Воровская песня оборвалась на полуслове, будто отрезанная. По испорченному лицу Мардо пробежала короткая судорога, его усмешка пропала. Митька опустил взгляд. Тяжело повернулся и медленно, шатаясь, пошел вслед за Настей к своему шатру. Копченка отпрянула, давая мужу дорогу. Митька скрылся в шатре. Настя обняла невестку за плечи и что-то негромко заговорила ей. Сенька не спеша встал, потянулся и зашагал к лошадям. Цыгане встревоженно, недоуменно загудели. Среди женщин пробежал шепоток. Мери посмотрела на Дину, увидела, как у той дрожат губы. Испуганно подумала, что если подруга разрыдается прилюдно, то уж точно разговоров не миновать… И решение пришло само собой, в долю мгновения: Мери набрала в грудь воздуха и, словно бросившись с обрыва, взяла сильно и звонко:
– Ай, с дома ра-а-дость, да, ромалэ, укатила-ась!.. Динка, ну!!!
То ли Дина поняла маневр подруги, то ли просто послушалась от неожиданности, но она сразу же подхватила песню, и дальше они запели вдвоем. А когда из-за табора, от табуна пасшихся лошадей до них донесся Сенькин голос, нащупавший нижнюю партию. Мери поняла, что главное сделано и беда уже позади. Дина смотрела на подругу широко открытыми, остановившимися глазами, но слез уже не было в них. А цыгане один за другим вступали в долевую песню, расходящуюся по безмолвной степи, словно круги по воде от брошенного камня, – все дальше, все шире, до самого садящегося солнца, до первых звезд, до седого тумана в оврагах…
Ай, с дома радость укатилась,Да не вернуть ее назад,Ах, умираю, пропадаю, мать моя,Да на роду, видать, назначено…
Ах, вот помру я, боже мой,И чужие люди похоронят,Во сырую землю положат меня,Ай, знать, судьба-злыдняНа роду назначена…

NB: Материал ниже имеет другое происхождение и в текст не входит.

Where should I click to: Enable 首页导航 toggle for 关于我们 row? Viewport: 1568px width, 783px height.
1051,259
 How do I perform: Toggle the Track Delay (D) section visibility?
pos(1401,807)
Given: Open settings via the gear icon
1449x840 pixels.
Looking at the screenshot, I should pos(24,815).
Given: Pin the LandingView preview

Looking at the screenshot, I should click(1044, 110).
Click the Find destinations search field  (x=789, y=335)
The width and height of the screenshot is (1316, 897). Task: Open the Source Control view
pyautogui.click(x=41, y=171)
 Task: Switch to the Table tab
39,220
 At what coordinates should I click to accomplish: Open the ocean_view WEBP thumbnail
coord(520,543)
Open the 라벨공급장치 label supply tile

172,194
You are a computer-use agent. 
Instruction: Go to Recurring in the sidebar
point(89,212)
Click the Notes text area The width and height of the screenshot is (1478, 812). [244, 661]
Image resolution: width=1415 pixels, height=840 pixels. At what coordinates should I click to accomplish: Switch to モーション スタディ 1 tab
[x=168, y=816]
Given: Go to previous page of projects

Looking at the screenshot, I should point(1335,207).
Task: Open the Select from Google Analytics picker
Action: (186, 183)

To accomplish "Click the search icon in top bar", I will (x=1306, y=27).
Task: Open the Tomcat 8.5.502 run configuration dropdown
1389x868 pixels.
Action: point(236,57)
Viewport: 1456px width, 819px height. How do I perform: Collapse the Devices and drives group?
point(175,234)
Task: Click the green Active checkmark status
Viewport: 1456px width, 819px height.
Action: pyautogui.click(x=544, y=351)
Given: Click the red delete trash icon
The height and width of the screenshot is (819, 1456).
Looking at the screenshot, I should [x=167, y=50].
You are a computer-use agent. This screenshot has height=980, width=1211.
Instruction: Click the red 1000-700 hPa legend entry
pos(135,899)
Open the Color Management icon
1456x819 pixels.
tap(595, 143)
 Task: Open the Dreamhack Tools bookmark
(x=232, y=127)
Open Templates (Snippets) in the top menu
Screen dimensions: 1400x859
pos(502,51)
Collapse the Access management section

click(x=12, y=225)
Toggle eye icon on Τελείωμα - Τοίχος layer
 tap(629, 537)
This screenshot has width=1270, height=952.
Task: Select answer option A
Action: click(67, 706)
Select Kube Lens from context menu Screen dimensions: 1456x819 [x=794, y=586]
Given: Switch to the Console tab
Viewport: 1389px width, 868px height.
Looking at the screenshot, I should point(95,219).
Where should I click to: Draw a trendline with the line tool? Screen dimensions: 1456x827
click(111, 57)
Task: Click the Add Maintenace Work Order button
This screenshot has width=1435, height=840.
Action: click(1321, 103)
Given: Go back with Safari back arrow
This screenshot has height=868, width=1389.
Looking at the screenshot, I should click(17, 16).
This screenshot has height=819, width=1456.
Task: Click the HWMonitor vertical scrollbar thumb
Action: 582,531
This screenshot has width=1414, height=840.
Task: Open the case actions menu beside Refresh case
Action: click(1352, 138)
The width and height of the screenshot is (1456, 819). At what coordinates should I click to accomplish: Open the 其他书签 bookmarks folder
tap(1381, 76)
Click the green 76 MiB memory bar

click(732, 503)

«Боже мой… я ведь пою! Пою в таборе!» – растерянно подумала Мери. Только сейчас девушка поняла, что впервые за все время, проведенное среди цыган, она решилась запеть в полный голос. Прежде она не делала этого даже в хоре, хотя многие говорили княжне, что голосок у нее имеется неплохой и прятать его грех. Но Мери, слушая великолепных хоровых певиц, уверена была, что ей рядом с ними стыдно даже открывать рот. И в таборе она ограничивалась тем, что подтягивала песню и хлопала в ладоши во время очередной дикой пляски, когда плясали всем табором и никто не смотрел друг на друга. Но плясовые песни были простыми и легкими… А вот такую, долевую, протяжную, взлетающую к небу и тут же подбитой птицей падающую чуть не в самые недра земные, Мери не рискнула бы завести при таборных даже под страхом смерти. И сейчас, глядя на окруживших палатку цыган, которые пели вместе с ней, кто лучше, кто хуже, она понимала, что никто не смеется над ней, что все хорошо, все как надо. А уже под конец песни со стороны дороги вдруг прилетел сильный, красивый, покрывший разом весь табор мужской голос, и Мери, обернувшись, увидела деда Смоляко, не спеша идущего от дороги к палаткам. И только теперь она разрешила себе облегченно вздохнуть и замолчать. И с улыбкой взглянуть на Дину. К ее изумлению, та смотрела куда-то в глубину шатра.